В центре лагеря - кухня, место отдыха, коммуникационный центр, руководство шерпов (народность, живущая в Восточном Непале, часто выступают проводниками альпинистов). В момент схода лавины, вернее мощного ледопада, сошедшего на лагерь со скоростью 500 километров в час, никого из моих друзей и казахстанских альпинистов там не было. Хоть одно облегчение.

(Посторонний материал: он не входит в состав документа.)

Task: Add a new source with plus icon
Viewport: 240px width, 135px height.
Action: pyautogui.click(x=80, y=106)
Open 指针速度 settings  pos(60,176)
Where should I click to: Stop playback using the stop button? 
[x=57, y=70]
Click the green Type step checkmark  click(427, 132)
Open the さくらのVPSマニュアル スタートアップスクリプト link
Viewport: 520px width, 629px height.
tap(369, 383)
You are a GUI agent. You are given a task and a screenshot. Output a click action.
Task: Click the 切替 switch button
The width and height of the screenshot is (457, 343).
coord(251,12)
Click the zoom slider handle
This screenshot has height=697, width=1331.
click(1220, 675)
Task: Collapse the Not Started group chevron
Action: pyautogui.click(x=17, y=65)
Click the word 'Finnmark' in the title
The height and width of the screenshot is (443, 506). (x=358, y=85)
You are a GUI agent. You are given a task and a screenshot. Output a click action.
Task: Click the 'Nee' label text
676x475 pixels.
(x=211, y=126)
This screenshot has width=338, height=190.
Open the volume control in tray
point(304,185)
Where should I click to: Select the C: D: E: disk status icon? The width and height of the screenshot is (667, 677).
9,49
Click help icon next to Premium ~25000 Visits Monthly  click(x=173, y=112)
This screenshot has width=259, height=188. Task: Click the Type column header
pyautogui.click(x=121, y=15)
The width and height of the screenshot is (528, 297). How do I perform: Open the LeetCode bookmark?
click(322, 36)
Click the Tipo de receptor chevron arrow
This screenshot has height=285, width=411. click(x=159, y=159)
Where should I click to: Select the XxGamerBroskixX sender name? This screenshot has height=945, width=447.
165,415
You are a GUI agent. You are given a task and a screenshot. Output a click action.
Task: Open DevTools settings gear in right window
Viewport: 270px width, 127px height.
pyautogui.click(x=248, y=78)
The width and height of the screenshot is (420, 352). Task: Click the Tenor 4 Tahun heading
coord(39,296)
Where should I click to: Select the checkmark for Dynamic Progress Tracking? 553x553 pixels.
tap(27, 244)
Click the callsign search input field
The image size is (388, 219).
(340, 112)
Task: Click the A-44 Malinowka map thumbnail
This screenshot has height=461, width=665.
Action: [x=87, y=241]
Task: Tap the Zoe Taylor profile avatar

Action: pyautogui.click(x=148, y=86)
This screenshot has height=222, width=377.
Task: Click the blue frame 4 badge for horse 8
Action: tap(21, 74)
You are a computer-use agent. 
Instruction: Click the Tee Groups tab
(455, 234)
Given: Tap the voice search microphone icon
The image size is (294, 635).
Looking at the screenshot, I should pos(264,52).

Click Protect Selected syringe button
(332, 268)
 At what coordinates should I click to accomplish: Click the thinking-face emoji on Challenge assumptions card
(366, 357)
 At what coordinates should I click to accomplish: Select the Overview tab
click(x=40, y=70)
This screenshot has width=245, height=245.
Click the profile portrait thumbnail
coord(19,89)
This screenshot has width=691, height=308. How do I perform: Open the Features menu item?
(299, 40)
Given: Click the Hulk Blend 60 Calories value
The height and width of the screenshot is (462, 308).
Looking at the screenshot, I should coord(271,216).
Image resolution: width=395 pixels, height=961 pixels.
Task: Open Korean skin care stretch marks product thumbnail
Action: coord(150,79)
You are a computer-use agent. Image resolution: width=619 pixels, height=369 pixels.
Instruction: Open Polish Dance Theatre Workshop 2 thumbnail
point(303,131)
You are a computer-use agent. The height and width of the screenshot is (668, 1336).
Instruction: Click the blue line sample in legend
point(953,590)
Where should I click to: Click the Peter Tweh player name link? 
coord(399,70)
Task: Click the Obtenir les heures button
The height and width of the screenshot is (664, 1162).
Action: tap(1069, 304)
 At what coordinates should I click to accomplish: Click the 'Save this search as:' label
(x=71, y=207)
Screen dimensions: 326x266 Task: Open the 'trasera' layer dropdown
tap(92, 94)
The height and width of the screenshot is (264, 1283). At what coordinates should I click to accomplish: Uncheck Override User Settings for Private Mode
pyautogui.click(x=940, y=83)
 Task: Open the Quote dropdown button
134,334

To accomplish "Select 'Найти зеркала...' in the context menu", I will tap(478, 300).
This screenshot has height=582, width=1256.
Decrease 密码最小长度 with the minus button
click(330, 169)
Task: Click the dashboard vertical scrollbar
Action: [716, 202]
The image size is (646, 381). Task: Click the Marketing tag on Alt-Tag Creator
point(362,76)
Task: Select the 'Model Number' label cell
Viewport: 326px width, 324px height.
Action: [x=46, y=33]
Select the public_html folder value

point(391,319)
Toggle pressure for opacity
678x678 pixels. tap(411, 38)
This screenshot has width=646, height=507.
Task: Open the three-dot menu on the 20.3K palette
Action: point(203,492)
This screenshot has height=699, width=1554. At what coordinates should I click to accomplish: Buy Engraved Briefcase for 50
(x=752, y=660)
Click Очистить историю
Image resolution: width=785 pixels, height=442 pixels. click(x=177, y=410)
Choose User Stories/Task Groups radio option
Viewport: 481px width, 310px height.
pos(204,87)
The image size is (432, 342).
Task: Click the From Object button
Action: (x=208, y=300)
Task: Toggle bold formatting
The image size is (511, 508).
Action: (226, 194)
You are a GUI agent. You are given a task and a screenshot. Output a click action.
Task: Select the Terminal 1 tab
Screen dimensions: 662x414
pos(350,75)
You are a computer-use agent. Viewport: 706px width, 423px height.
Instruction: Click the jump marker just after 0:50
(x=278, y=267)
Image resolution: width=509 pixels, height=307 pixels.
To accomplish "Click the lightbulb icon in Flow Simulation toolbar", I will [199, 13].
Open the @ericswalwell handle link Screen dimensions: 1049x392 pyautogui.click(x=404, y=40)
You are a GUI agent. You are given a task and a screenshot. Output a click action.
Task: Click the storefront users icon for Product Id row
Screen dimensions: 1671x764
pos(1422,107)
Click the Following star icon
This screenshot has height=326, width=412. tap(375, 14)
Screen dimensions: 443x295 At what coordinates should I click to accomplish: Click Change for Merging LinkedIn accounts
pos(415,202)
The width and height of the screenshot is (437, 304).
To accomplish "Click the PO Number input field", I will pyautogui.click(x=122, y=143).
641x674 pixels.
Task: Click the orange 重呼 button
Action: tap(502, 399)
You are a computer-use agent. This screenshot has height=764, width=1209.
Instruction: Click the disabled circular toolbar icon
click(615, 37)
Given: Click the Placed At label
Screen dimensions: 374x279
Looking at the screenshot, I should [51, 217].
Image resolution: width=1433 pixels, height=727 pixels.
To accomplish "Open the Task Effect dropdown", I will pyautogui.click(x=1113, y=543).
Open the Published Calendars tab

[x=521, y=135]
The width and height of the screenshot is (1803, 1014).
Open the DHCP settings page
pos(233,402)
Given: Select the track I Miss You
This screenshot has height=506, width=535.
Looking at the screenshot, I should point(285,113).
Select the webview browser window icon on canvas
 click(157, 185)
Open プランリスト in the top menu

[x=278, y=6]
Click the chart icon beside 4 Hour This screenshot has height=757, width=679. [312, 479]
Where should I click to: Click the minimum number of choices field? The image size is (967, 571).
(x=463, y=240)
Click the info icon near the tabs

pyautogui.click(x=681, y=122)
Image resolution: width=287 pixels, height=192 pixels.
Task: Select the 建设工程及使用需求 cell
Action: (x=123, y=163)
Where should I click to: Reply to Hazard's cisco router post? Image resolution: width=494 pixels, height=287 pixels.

Рок. Над Эверестом навис рок. Второй год гора никого на себя не пускает. Все началось с трагедии, когда ледовый обвал похоронил под собой десять шерпов. Шерпы – как один большой казахский род, в котором есть небольшие подроды, но в целом они одна сплоченная семья, и если у них случается какое-то горе, они переживают его вместе. После гибели проводников шерпы приняли решение бойкотировать восхождения.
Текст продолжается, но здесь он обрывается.